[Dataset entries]
———
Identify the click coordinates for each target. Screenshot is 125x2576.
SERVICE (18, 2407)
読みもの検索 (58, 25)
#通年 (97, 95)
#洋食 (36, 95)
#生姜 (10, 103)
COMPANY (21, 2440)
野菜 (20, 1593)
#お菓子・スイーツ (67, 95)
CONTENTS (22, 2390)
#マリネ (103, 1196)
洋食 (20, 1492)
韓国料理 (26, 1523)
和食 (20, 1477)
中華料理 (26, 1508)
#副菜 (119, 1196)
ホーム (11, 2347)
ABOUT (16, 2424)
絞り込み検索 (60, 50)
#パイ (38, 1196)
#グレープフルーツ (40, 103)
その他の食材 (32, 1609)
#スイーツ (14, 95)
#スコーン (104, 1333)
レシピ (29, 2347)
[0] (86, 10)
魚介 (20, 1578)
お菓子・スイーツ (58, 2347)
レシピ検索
———
#### Task requirements:
Copy every line of the records, leaving nothing out.

#### Exercise solution:
Identify the click coordinates for each target. Screenshot is 125x2576.
SERVICE (18, 2407)
読みもの検索 (58, 25)
#通年 (97, 95)
#洋食 (36, 95)
#生姜 (10, 103)
COMPANY (21, 2440)
野菜 (20, 1593)
#お菓子・スイーツ (67, 95)
CONTENTS (22, 2390)
#マリネ (103, 1196)
洋食 (20, 1492)
韓国料理 (26, 1523)
和食 (20, 1477)
中華料理 (26, 1508)
#副菜 (119, 1196)
ホーム (11, 2347)
ABOUT (16, 2424)
絞り込み検索 (60, 50)
#パイ (38, 1196)
#グレープフルーツ (40, 103)
その他の食材 (32, 1609)
#スイーツ (14, 95)
#スコーン (104, 1333)
レシピ (29, 2347)
[0] (86, 10)
魚介 (20, 1578)
お菓子・スイーツ (58, 2347)
レシピ検索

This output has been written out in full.